Exercise:
Reproduce word for word the data below, from the line containing "Click the slashed-circle" through the end of the data, with both ends included. Leave the pictures out of your answer.

Dataset excerpt:
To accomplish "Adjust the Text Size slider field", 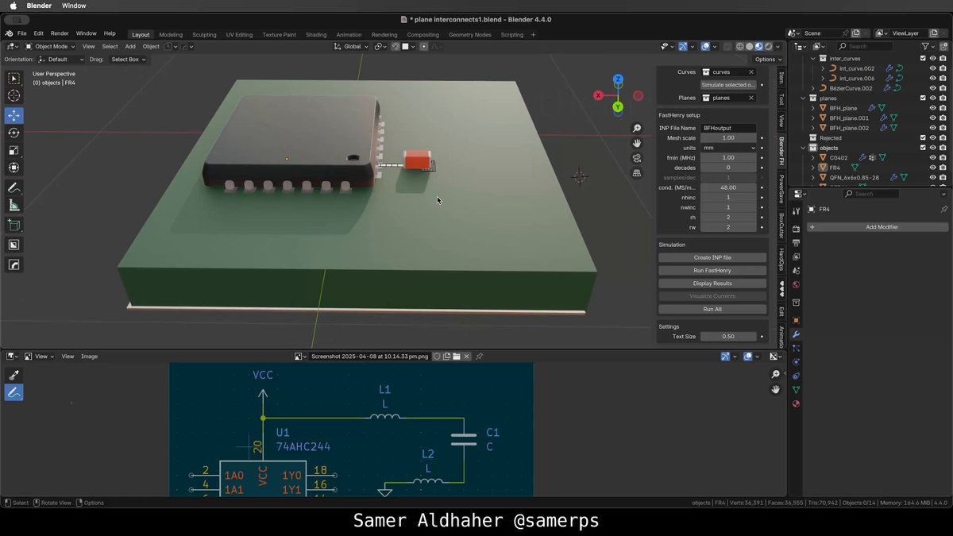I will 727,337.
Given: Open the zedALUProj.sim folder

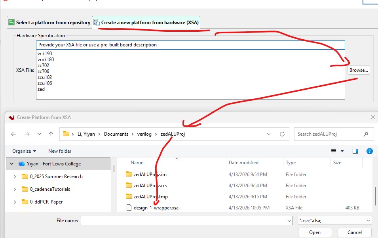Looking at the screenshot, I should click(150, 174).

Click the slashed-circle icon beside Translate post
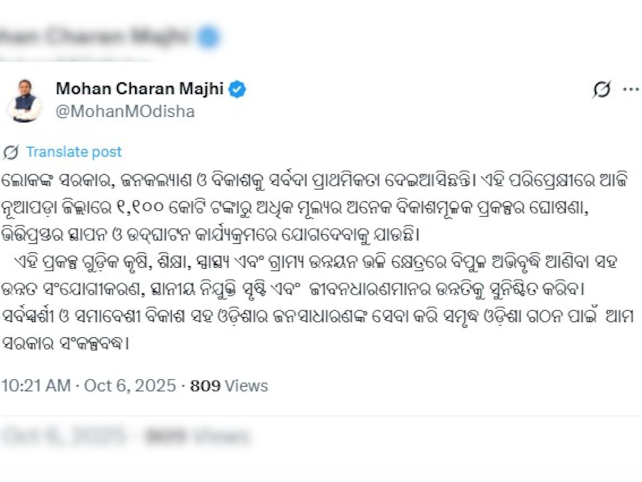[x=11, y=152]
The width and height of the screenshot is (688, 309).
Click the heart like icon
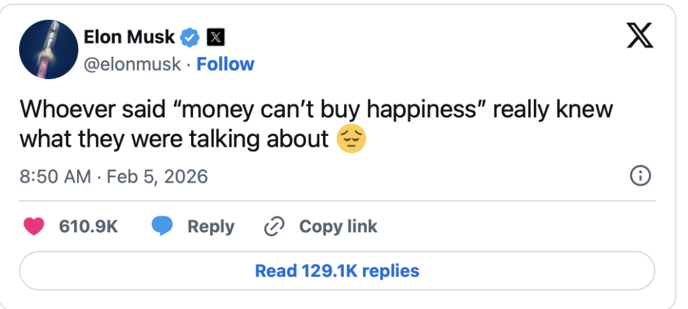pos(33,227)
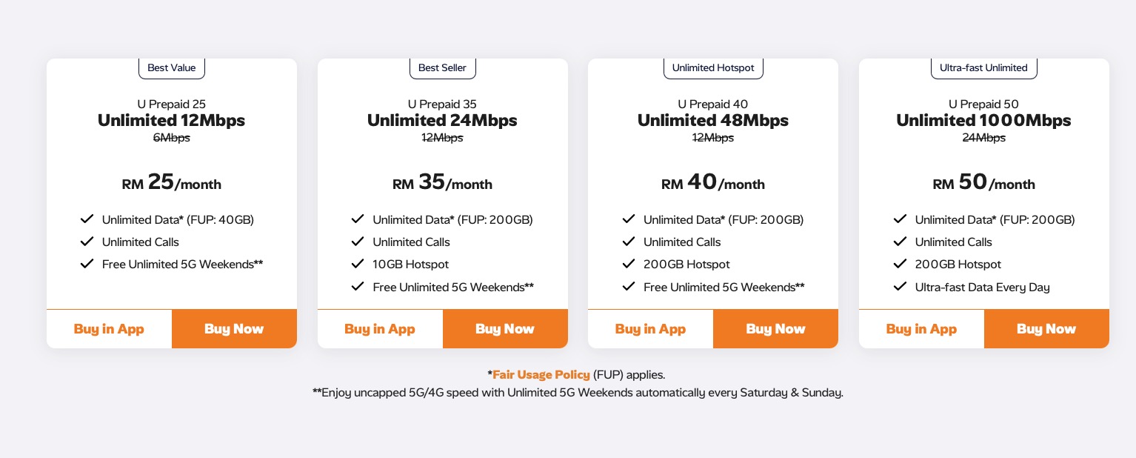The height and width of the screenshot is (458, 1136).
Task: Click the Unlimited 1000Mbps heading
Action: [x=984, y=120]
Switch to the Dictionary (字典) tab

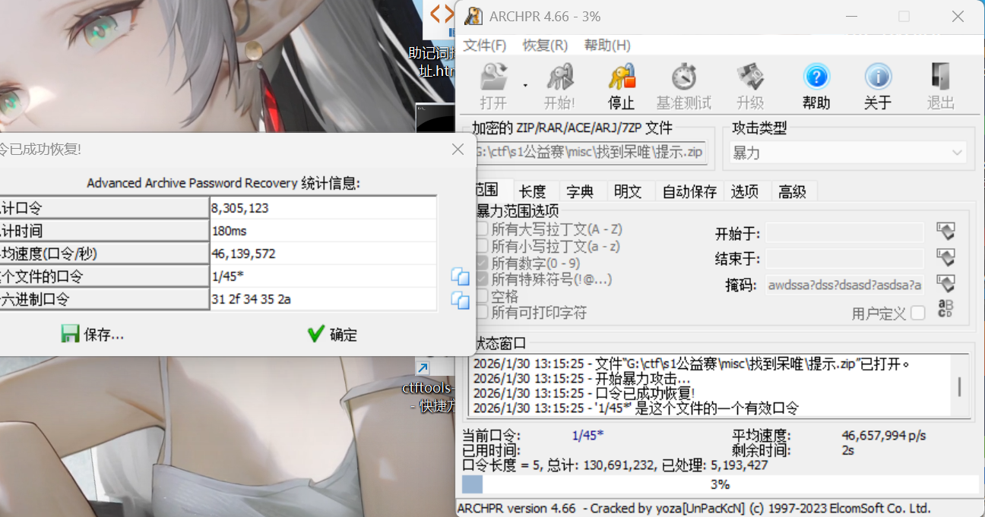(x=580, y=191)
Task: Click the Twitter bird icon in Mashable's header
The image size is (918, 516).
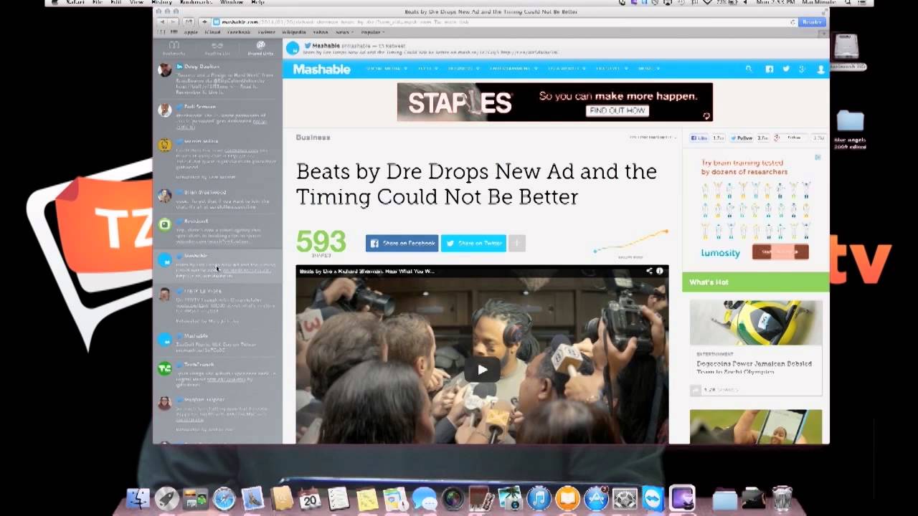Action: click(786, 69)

Full response:
Click the slashed-circle icon beside Translate post
[x=11, y=152]
The width and height of the screenshot is (688, 309).
Click the heart like icon
pos(33,227)
The height and width of the screenshot is (458, 1136).
Task: Click the Unlimited 1000Mbps heading
Action: [x=984, y=120]
Switch to the Dictionary (字典) tab

(x=580, y=191)
Task: Click the Twitter bird icon in Mashable's header
The image size is (918, 516).
Action: click(786, 69)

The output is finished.